## WHAT IS BEING ASKED
Please state how many lines in the records contain the string "agent", with no words besides the number.

## MATERIALS PROVIDED

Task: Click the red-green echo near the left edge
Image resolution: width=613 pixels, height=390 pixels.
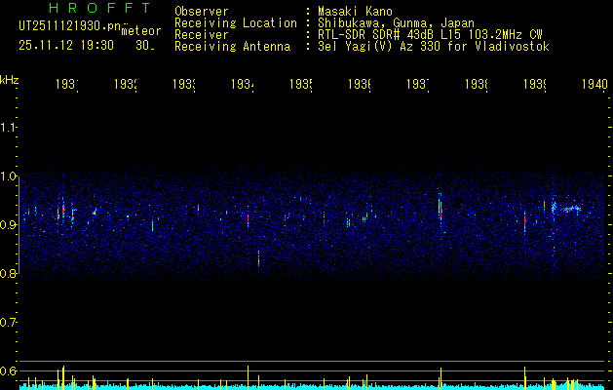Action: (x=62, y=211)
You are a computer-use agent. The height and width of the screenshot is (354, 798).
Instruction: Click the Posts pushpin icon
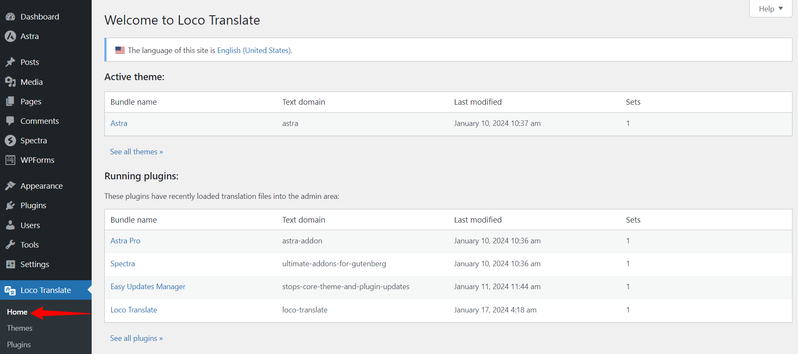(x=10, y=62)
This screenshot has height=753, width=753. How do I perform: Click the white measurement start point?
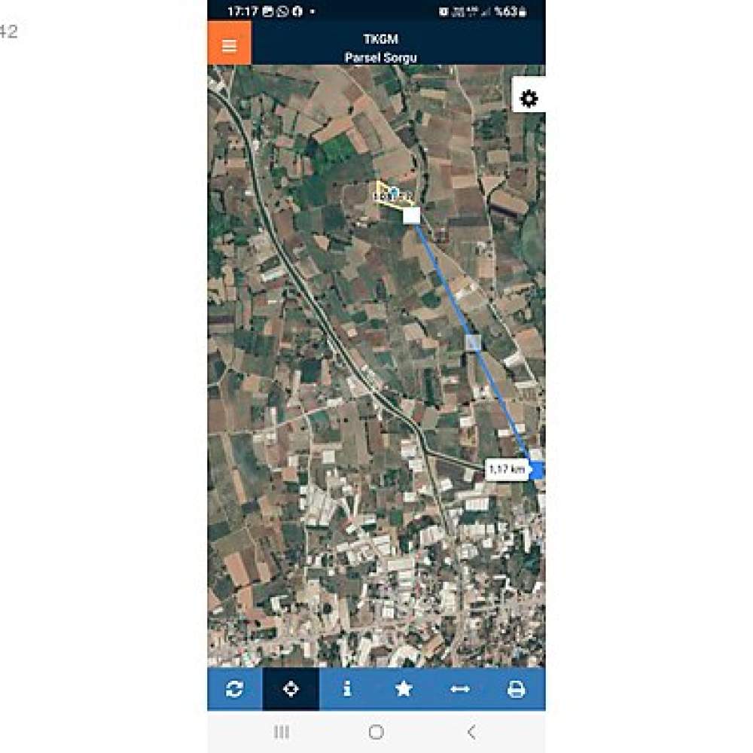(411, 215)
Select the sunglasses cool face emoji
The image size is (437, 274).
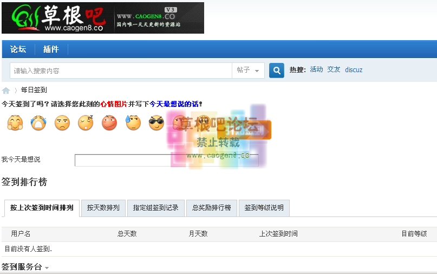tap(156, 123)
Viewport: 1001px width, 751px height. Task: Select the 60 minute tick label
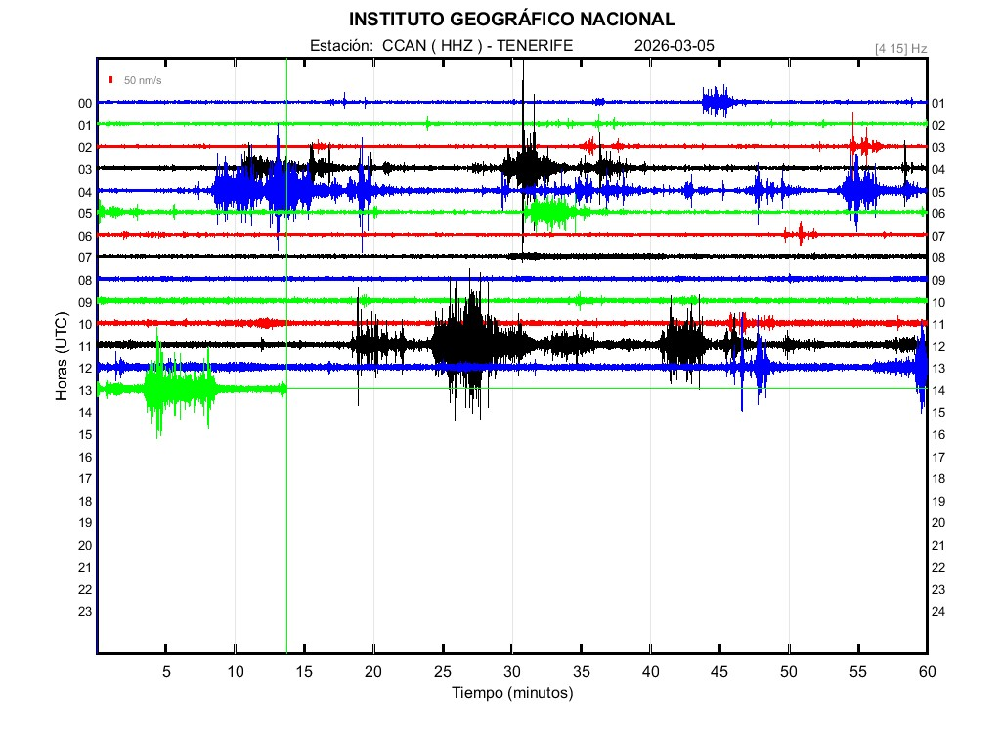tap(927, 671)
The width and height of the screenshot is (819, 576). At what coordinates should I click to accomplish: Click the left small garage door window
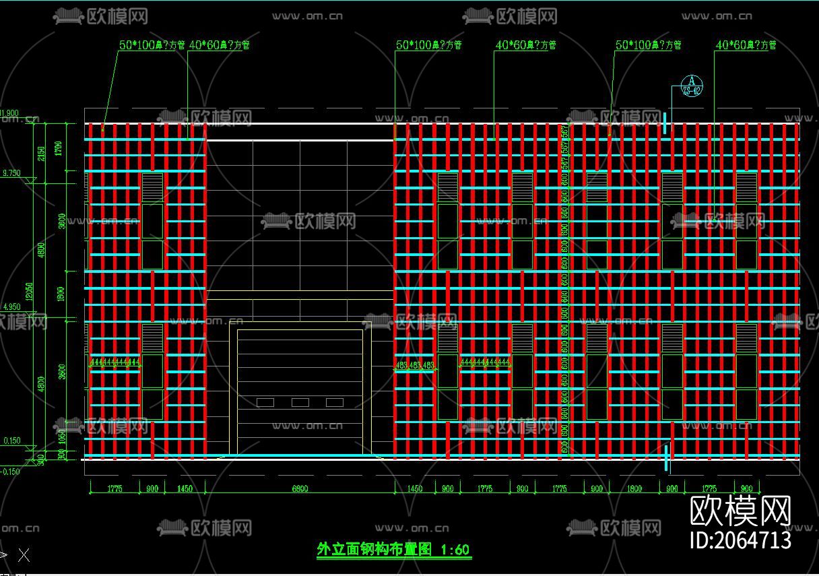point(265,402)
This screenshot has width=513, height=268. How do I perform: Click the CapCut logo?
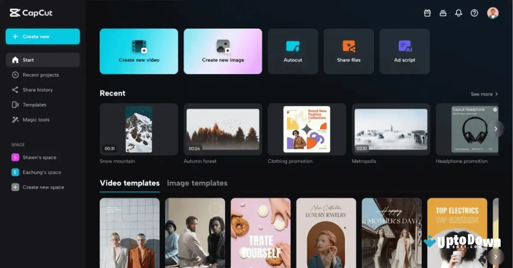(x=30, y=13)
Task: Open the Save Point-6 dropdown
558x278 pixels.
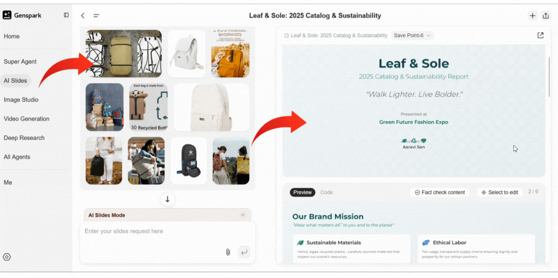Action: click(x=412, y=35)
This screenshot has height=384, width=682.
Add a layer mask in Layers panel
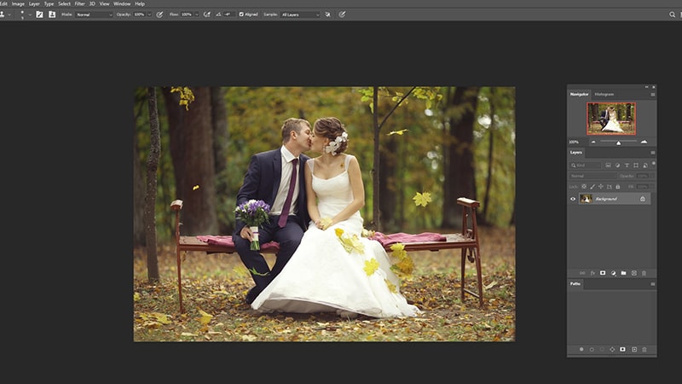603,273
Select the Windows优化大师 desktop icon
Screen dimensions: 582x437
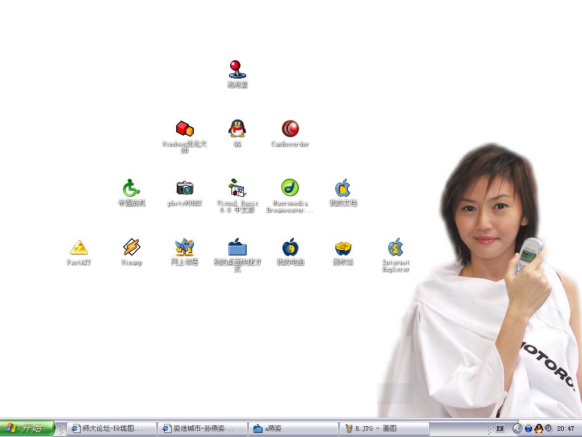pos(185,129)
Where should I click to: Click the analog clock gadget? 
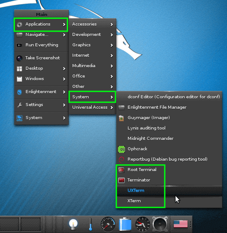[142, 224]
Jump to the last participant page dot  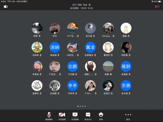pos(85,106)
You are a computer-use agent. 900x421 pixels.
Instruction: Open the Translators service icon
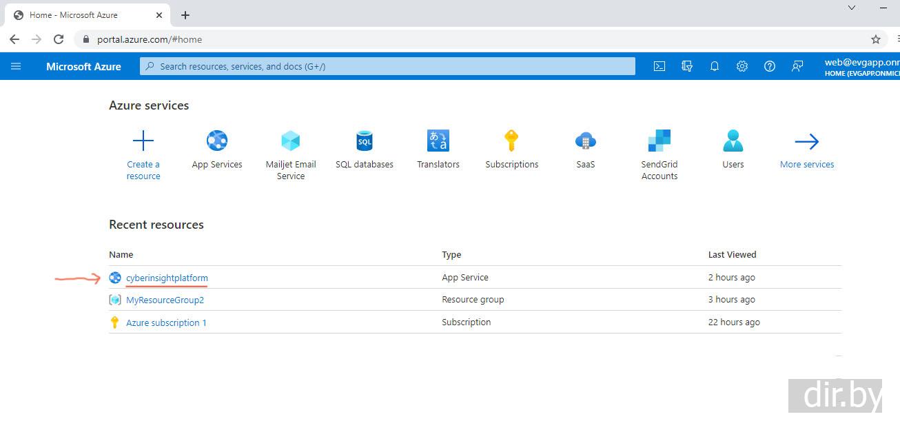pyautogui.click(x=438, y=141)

---

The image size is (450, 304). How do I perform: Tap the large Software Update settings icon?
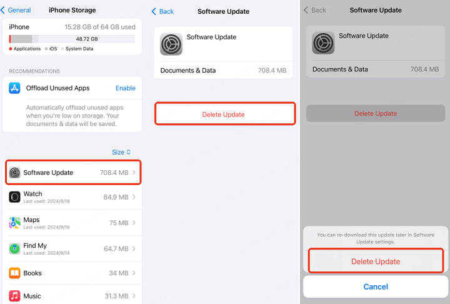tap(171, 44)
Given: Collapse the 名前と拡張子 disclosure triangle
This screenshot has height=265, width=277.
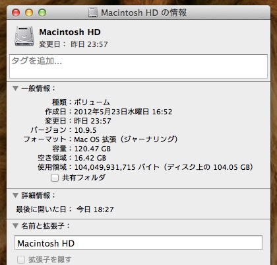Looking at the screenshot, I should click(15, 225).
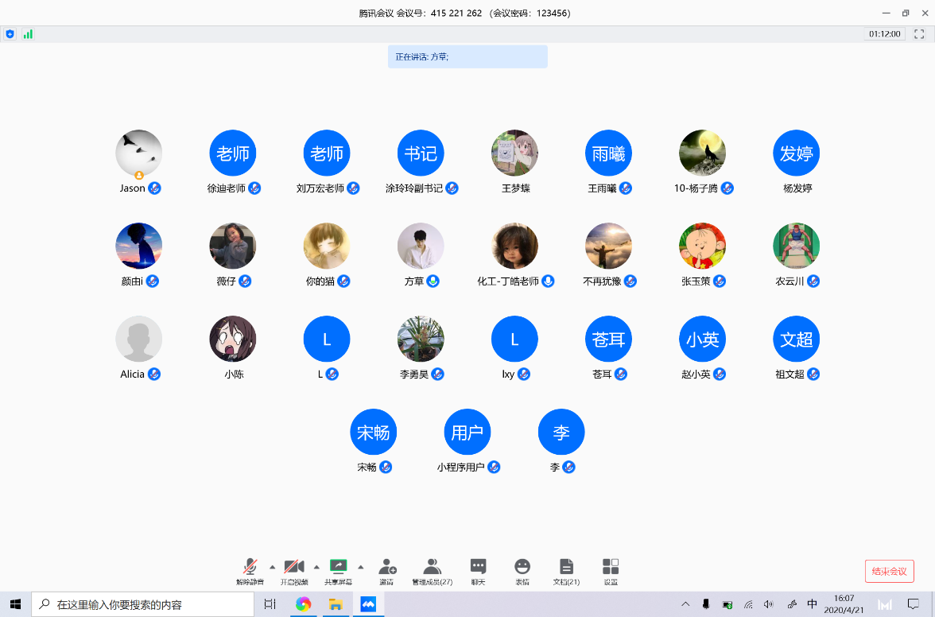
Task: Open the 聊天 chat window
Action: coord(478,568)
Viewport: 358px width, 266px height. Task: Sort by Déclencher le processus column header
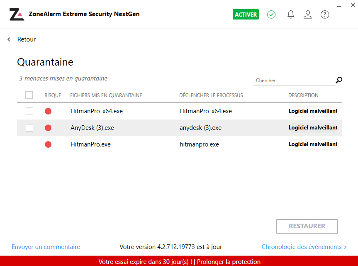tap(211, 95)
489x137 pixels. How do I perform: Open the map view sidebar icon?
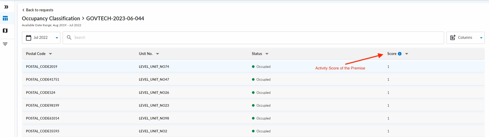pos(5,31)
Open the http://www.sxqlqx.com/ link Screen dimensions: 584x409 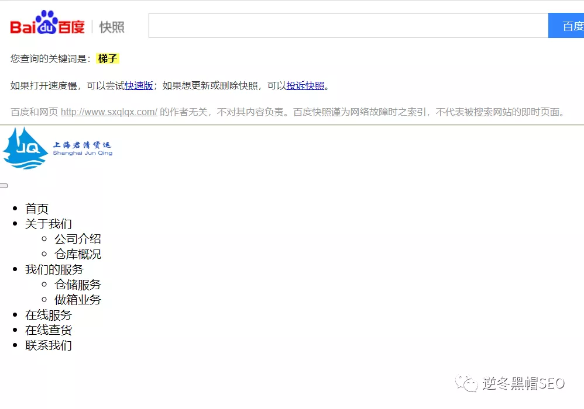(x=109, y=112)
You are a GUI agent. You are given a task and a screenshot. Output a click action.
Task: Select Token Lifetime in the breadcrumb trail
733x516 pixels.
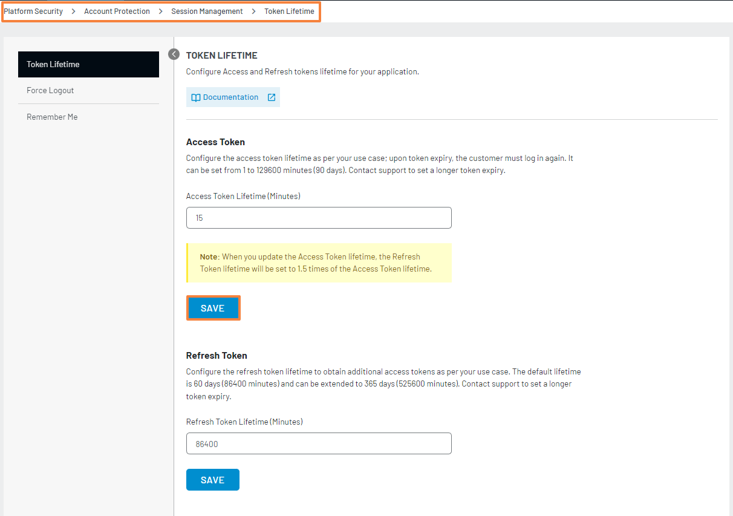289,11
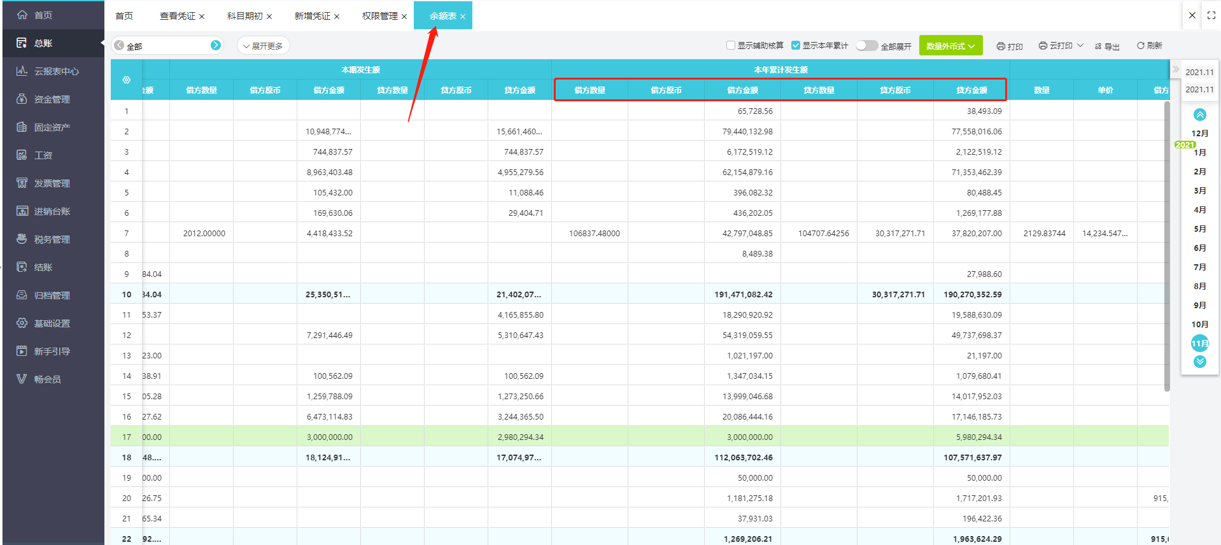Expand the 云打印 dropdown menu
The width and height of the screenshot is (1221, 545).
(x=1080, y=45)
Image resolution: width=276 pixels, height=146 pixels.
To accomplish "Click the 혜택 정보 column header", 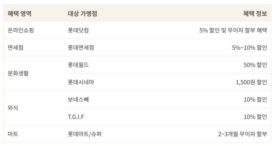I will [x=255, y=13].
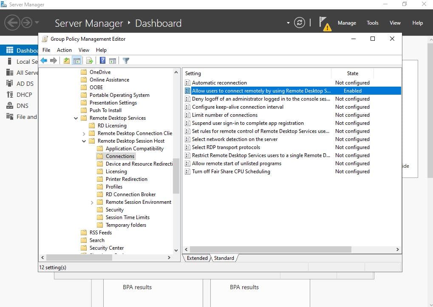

## RESPONSE
3